Work request: Once the line holding "889x711 pixels." is found in the listing below, write it out and each later line exactly, up to and including the one holding "Click the chevron".

Supplied material:
........

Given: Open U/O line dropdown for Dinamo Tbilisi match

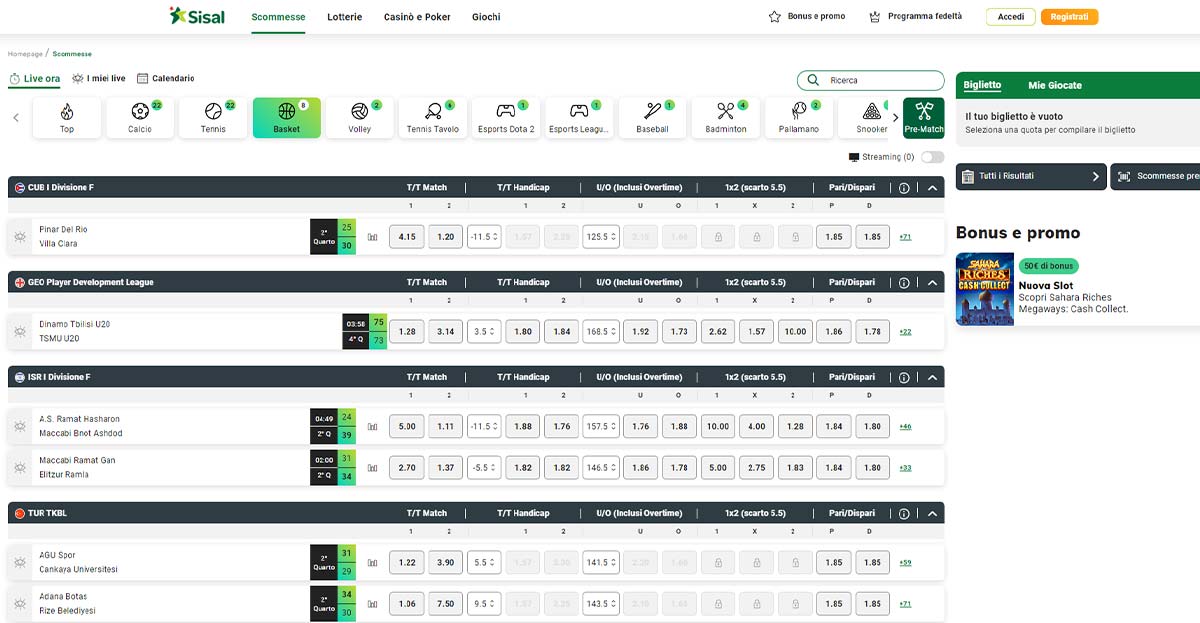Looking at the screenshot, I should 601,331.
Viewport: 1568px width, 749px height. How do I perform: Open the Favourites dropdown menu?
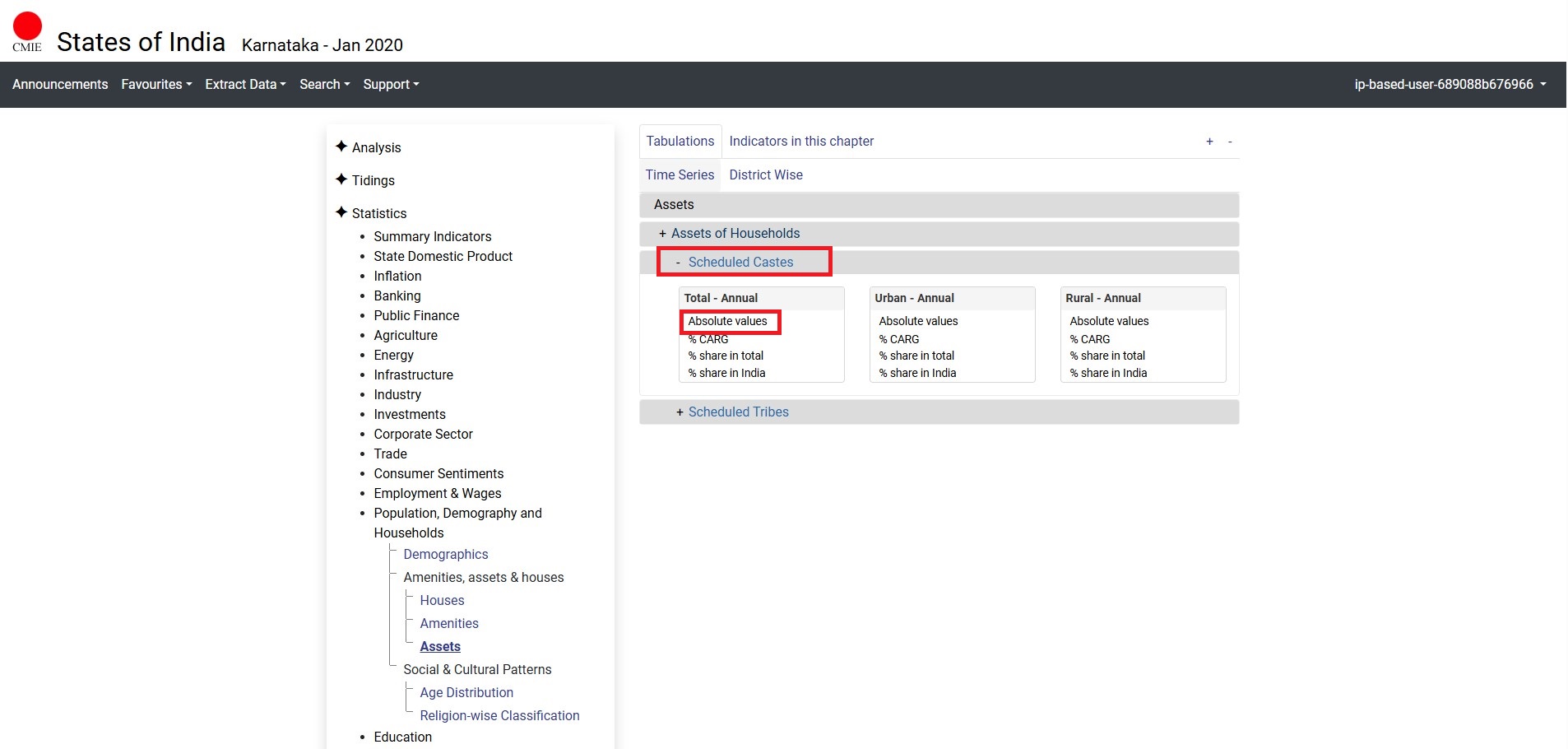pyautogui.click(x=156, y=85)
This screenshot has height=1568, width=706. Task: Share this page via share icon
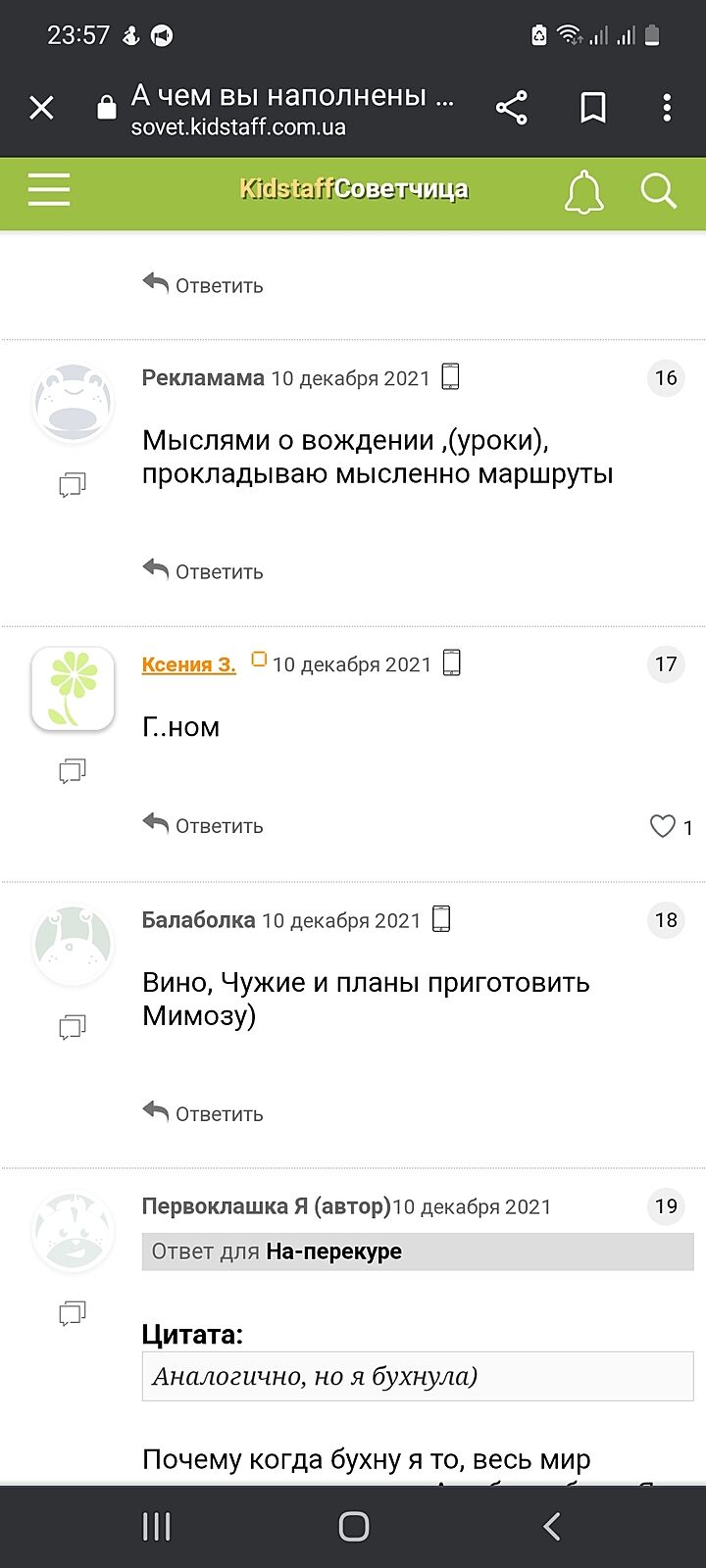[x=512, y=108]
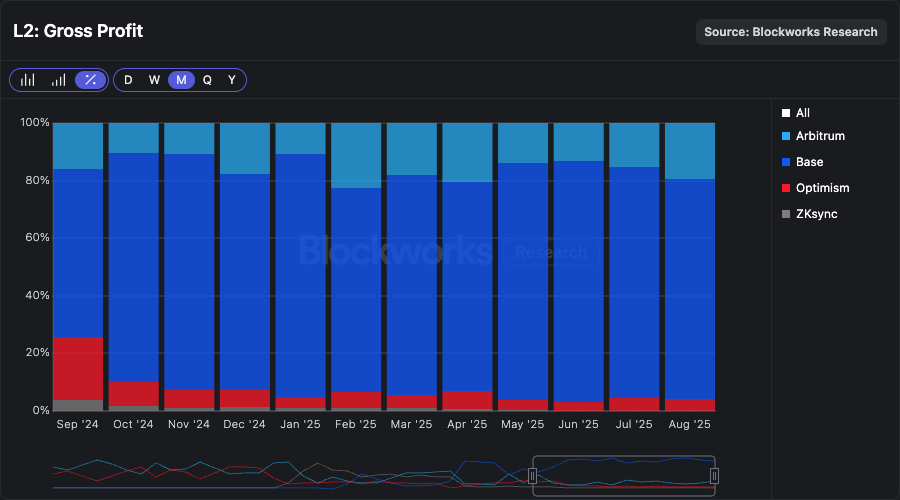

........

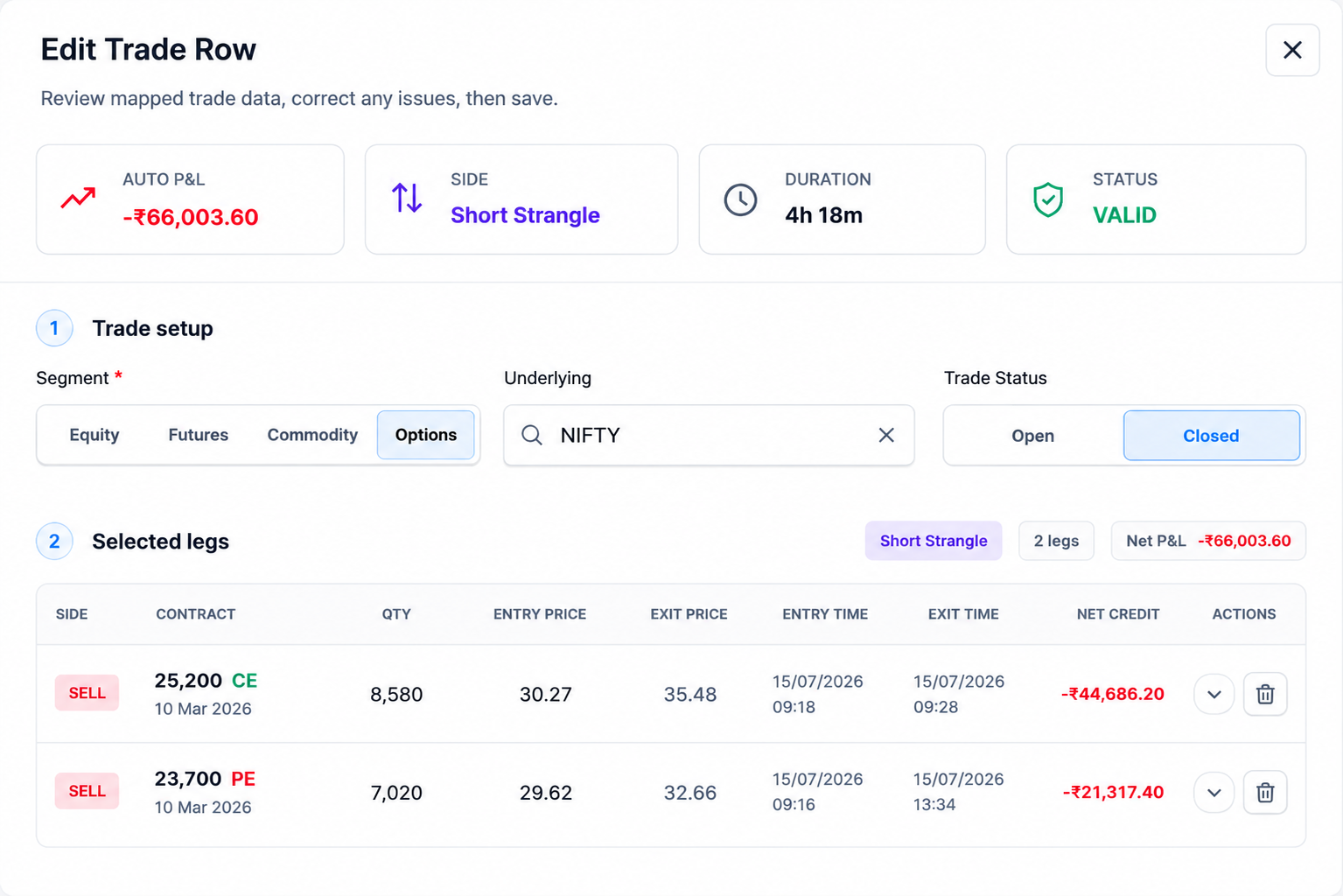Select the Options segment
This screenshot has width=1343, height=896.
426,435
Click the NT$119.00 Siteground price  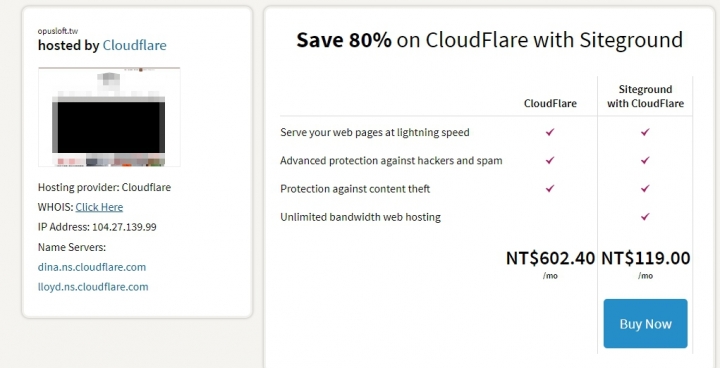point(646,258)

........

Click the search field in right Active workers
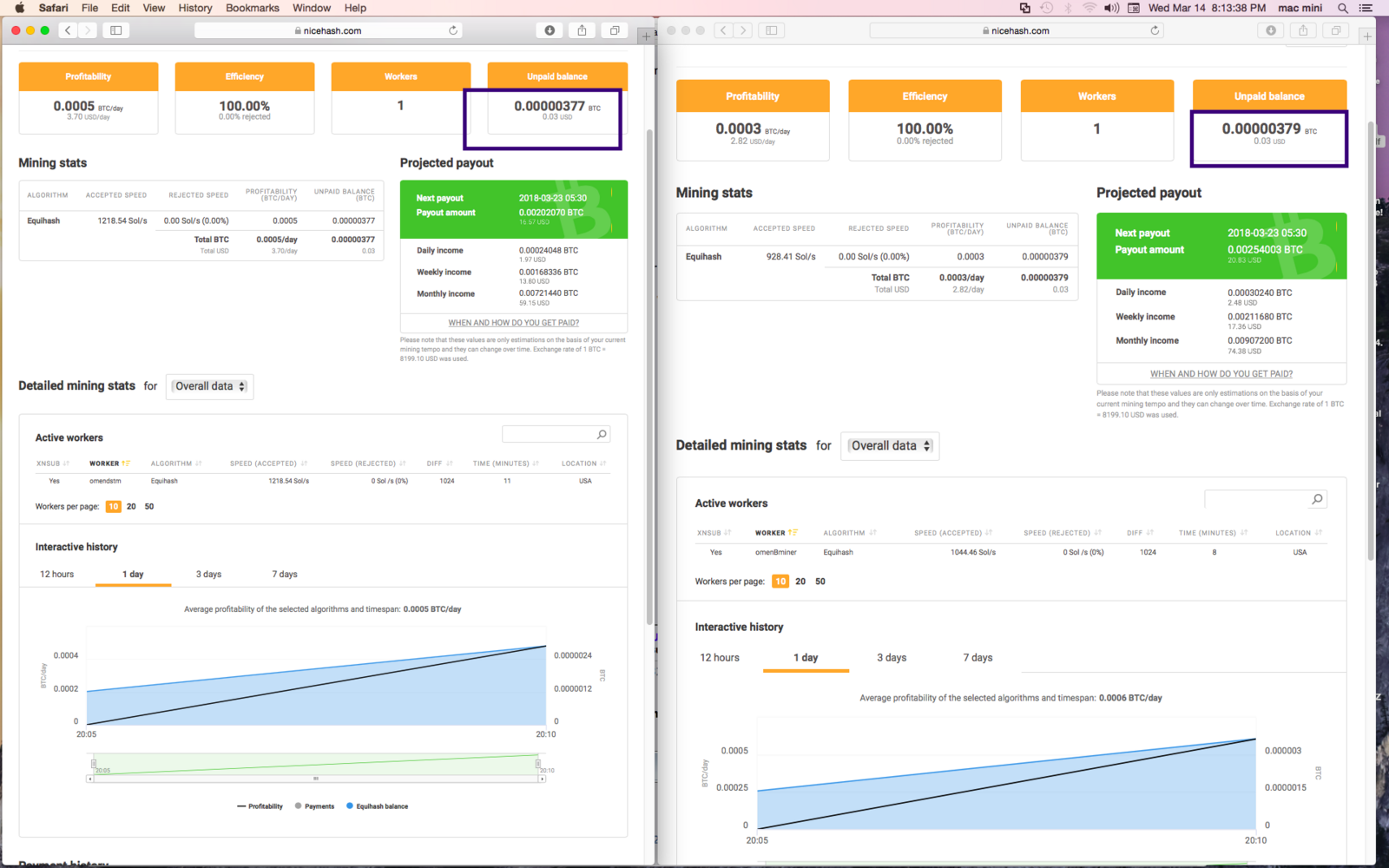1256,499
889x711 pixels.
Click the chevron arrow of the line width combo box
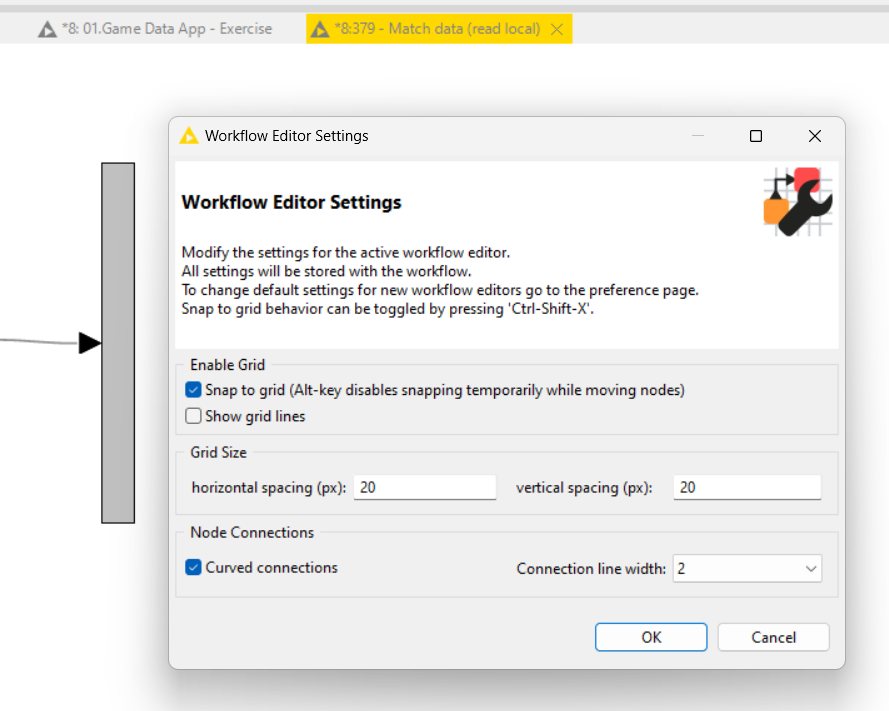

........

Task answer:
889x711 pixels.
Click the chevron arrow of the line width combo box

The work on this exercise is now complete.